AIM OF THE EXERCISE:
Reproduce the lines word for word, starting at the line that contains "Image resolution: width=1094" and stopping after the last line of the source data. Leave the pictures out.

Source data
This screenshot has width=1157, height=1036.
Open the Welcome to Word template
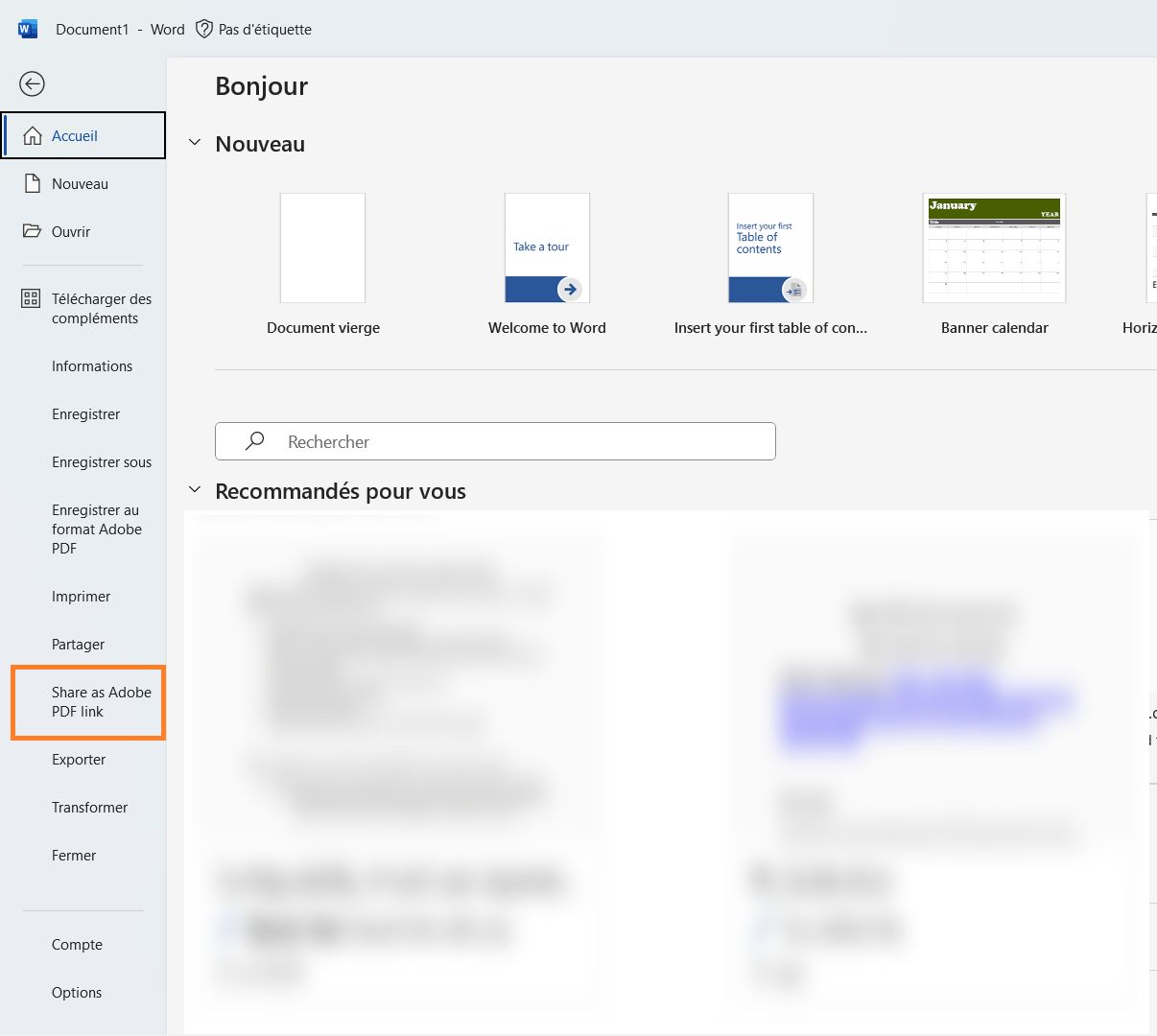(546, 247)
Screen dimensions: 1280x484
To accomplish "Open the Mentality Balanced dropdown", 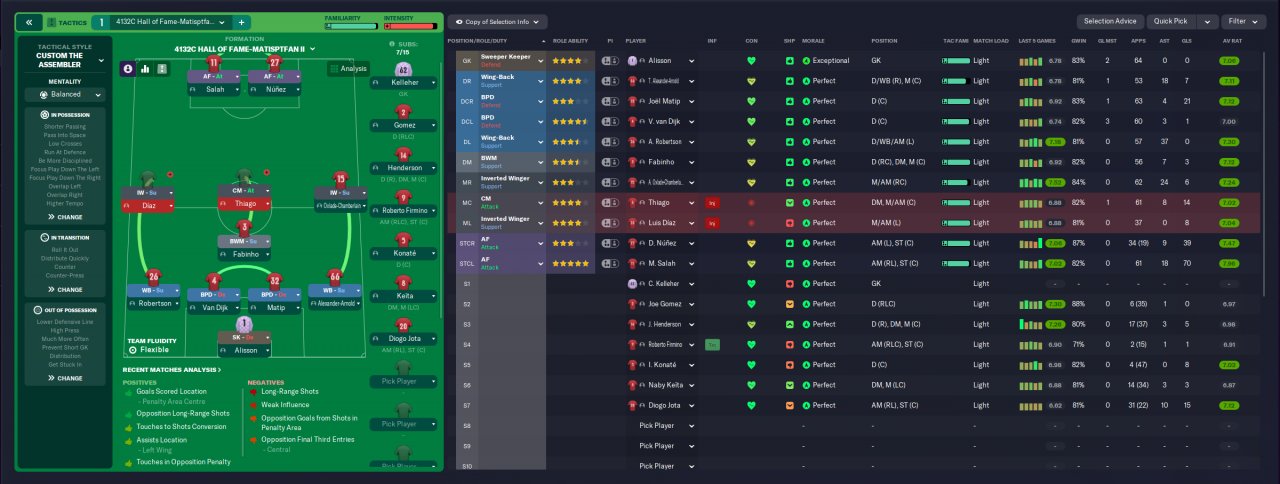I will coord(66,95).
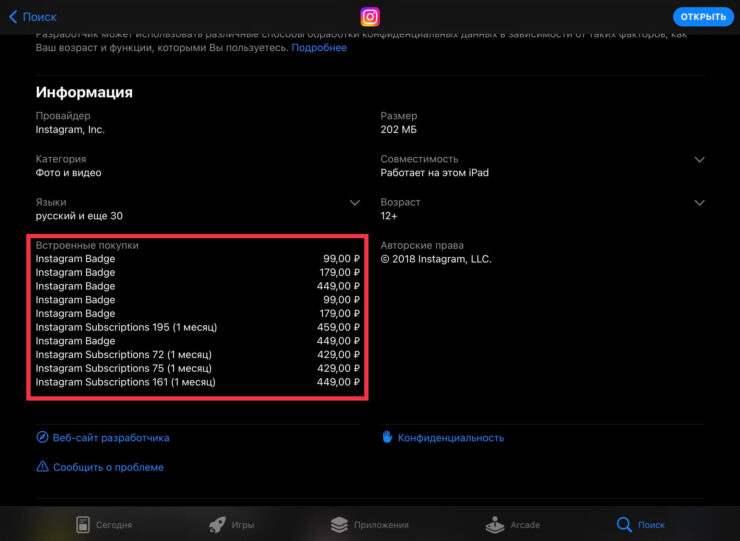Click the warning triangle report icon

(x=42, y=467)
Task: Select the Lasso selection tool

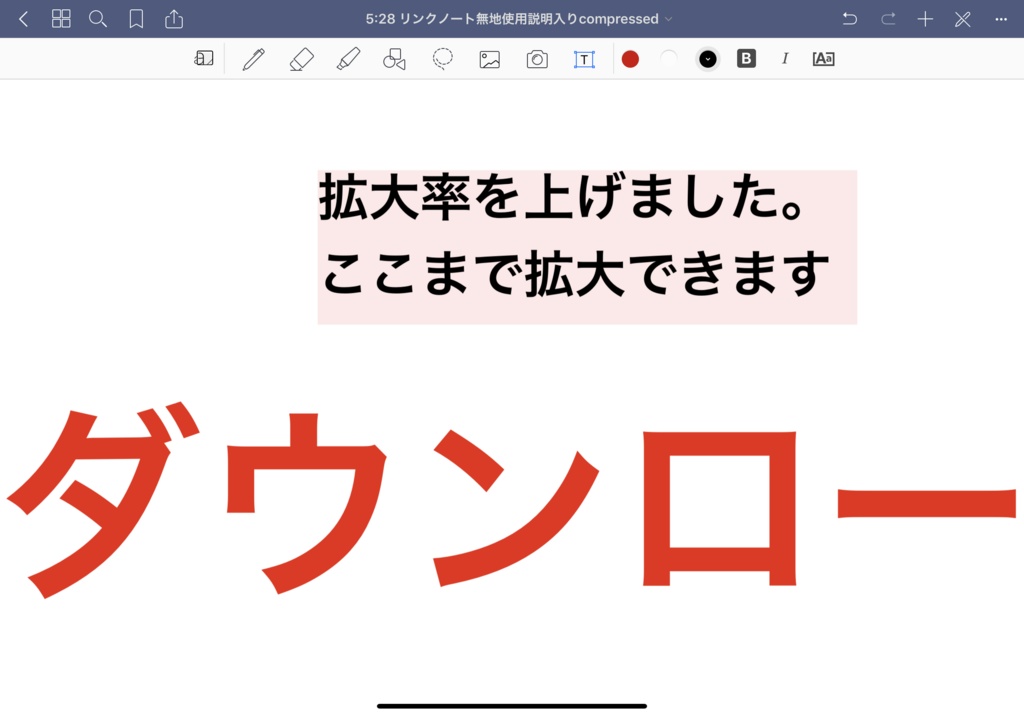Action: (x=443, y=59)
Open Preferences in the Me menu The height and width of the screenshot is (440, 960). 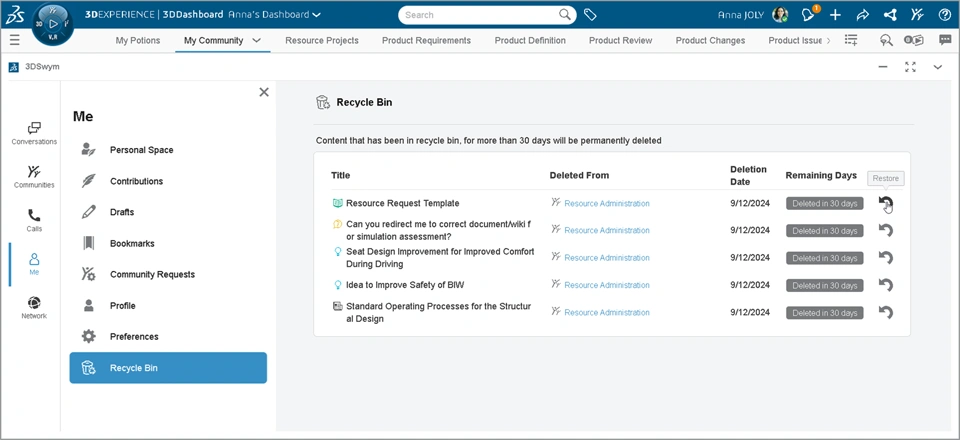click(134, 337)
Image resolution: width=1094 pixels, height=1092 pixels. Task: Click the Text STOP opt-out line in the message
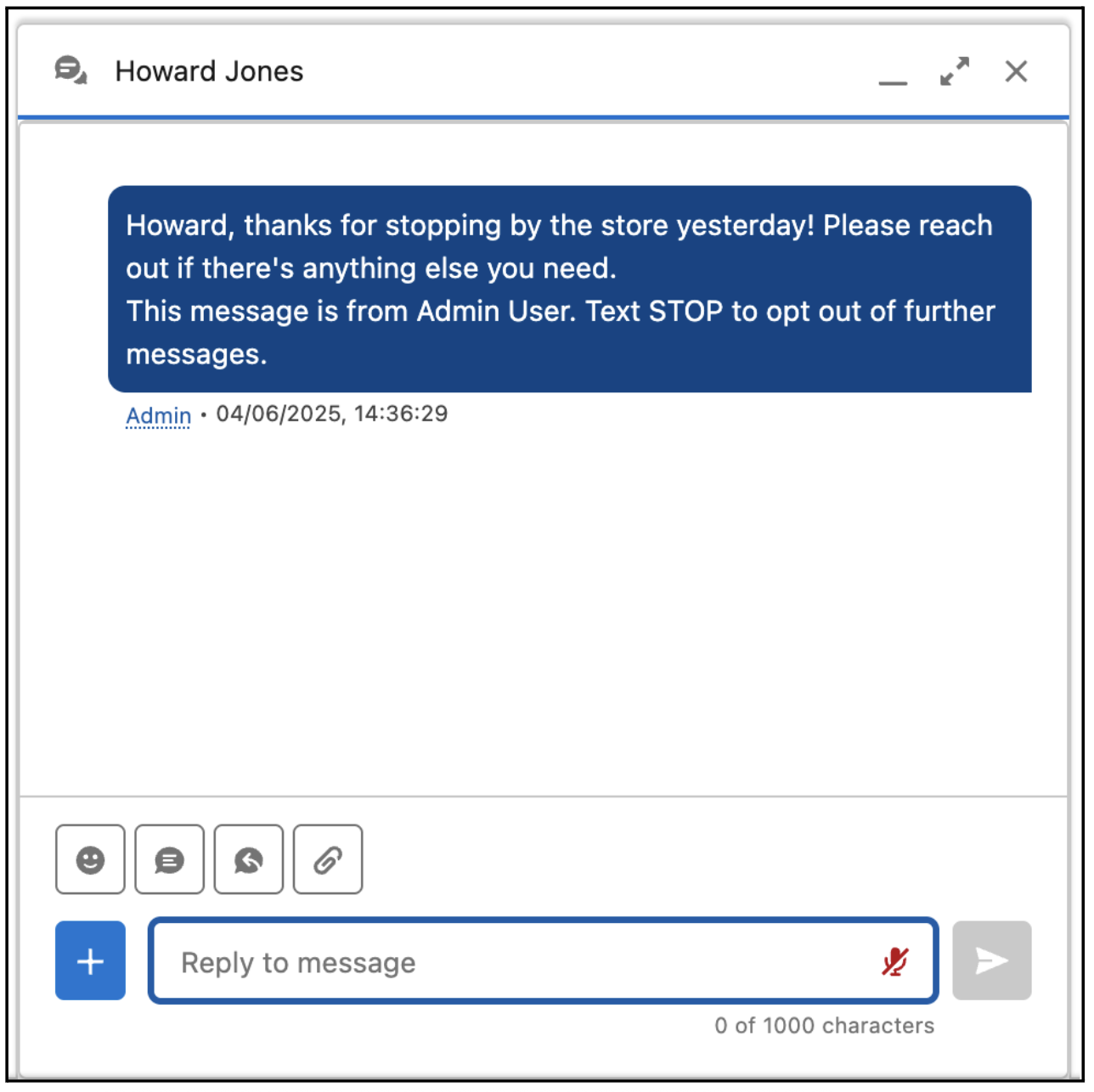coord(560,312)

RESPONSE:
Image resolution: width=1094 pixels, height=1092 pixels. Task: Click the Text STOP opt-out line in the message
coord(560,312)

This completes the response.